Liang Lu spoke about his 10,000 bloggers on BlogDriver. “If you want to have your own voice, if you want to be heard, if you want to make history, how do you do that?” Blog. He said he does get government pressure related to the anti-government bloggers. But “there are so many bloggers posting,” and it is distributed so quickly, it is very hard to censor.
In the question and answer session, an audience member asked how much editorial discretion is left when search engines send so many viewers to sites.
An audience member asked where news sources come from, and what further restrictions were imposed a month ago? Haibo Lu said he can publish only news that has showed up in the newspaper. Lu said he was waiting for clues from the government about the new rules.
An audience asked how many visitors there are each day. Lu said single articles can get 1 million unique viewers. The brief Iraq news items can get 5 million viewers.
Someone asked what web companies do when the state security apparatus asks them to change an article. Do they negotiate? And second, when she has sued the sites for defamation, they have taken articles down. Is there any way to bring them back?

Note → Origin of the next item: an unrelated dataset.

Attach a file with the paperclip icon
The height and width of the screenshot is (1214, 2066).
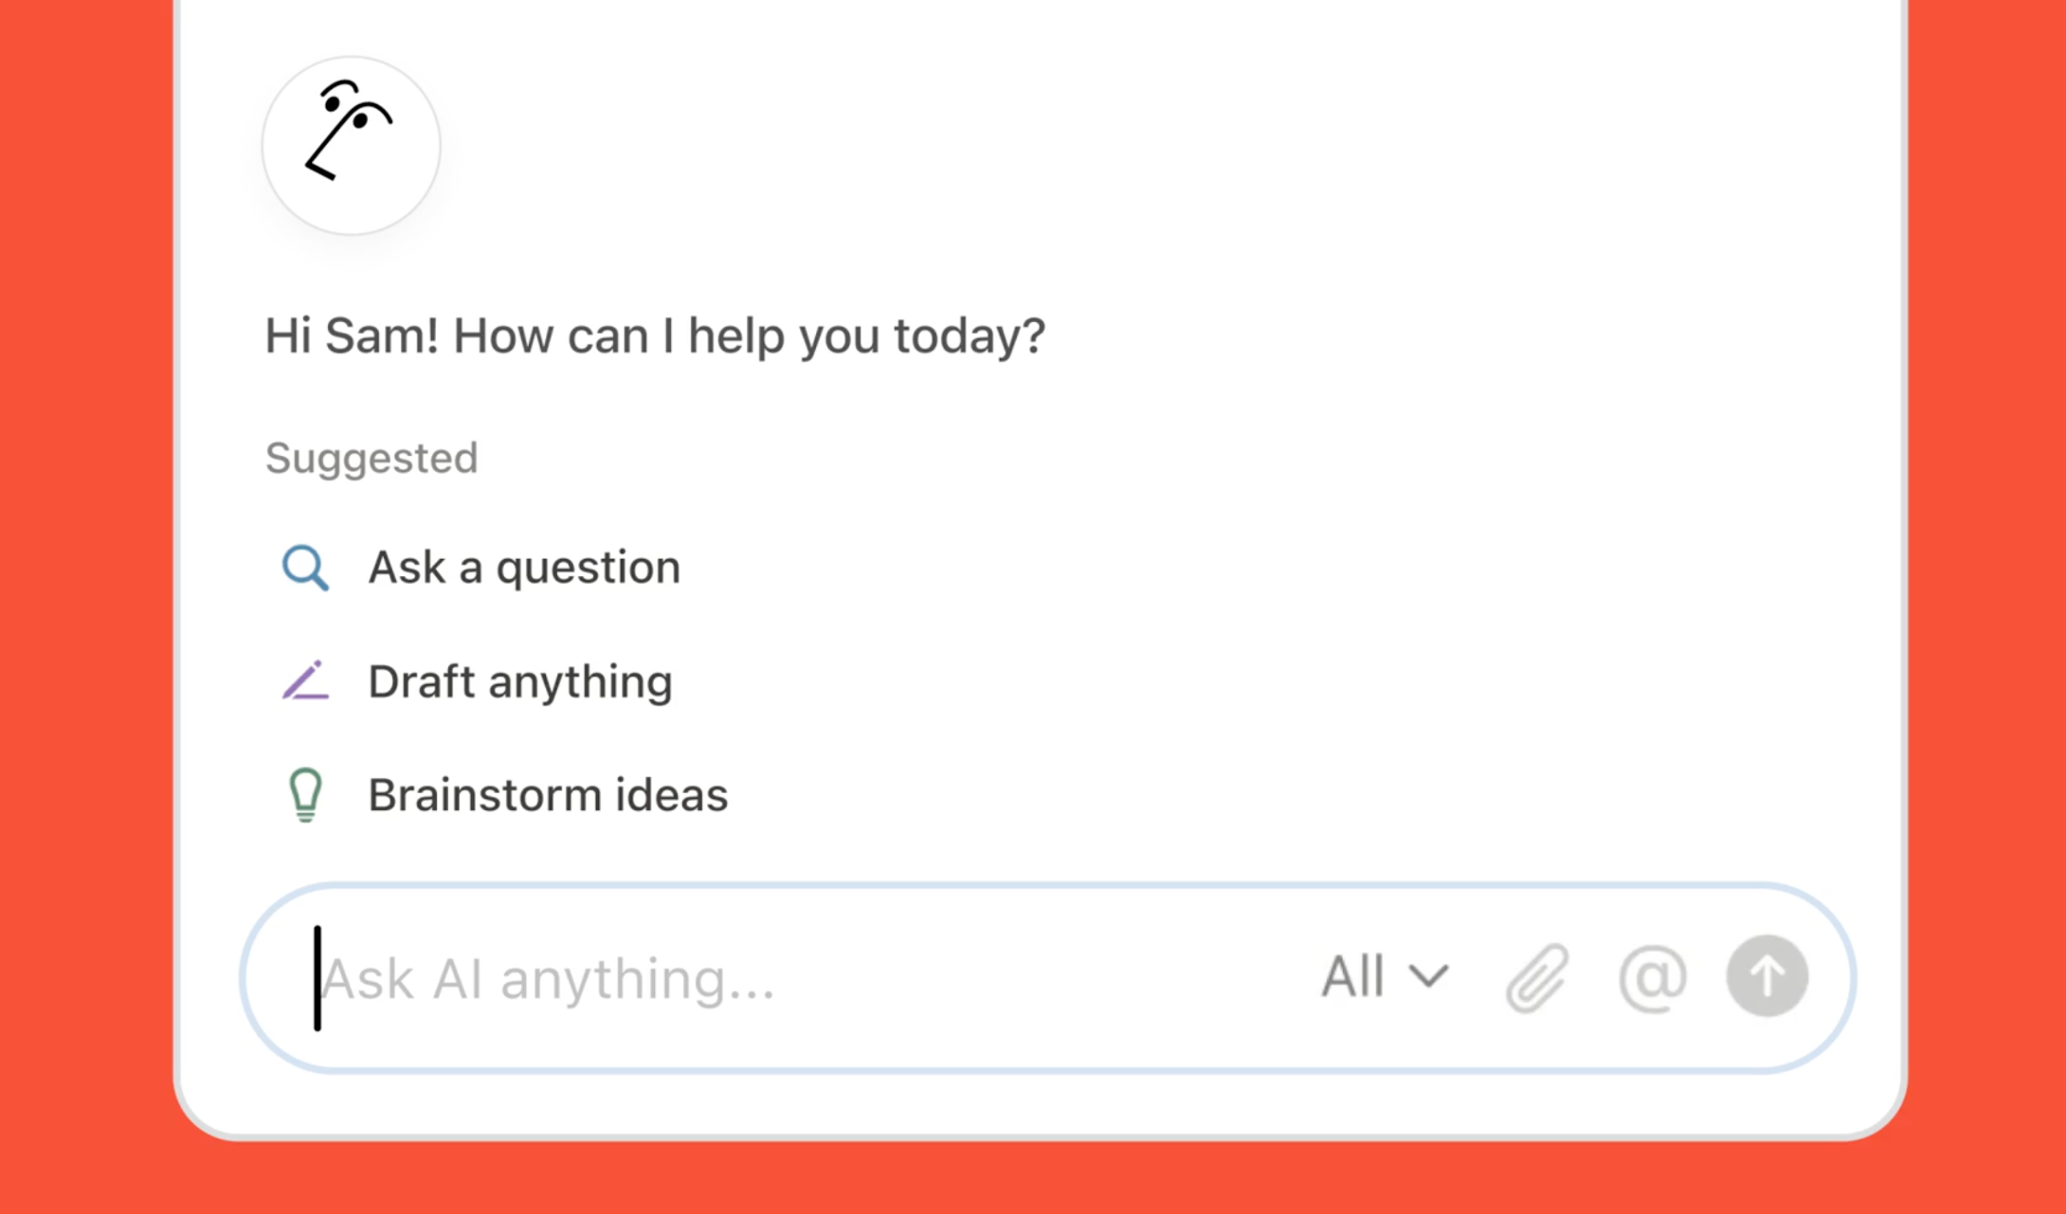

Haibo Lu: If the government gives the order to remove an article to a hidden place, “there is no negotiation.” And so far as defamation, the news is archived. But there is usually no responsibility, because the articles are from newspapers.
Liang Lu: Now that everyone
Xingdong Fang: This year marks 10 years of the Internet in China. Short messages and SMS messages now dominate, and serious discussion on the net is decreasing in China. There are 80 million net users but only 40 million personal computers in the country. Also, the strict government control over life in internet cafes is a problem.
Hu Yong: Chinese media is in two houses — insiders and outsiders. The relationship might vary, but the ecosystem has changed since 2003. It is like Dreyfus affair in France — the entry of intellectuals into public life.
Haibo Lu agrees that blogs have taken off – things won’t be the same.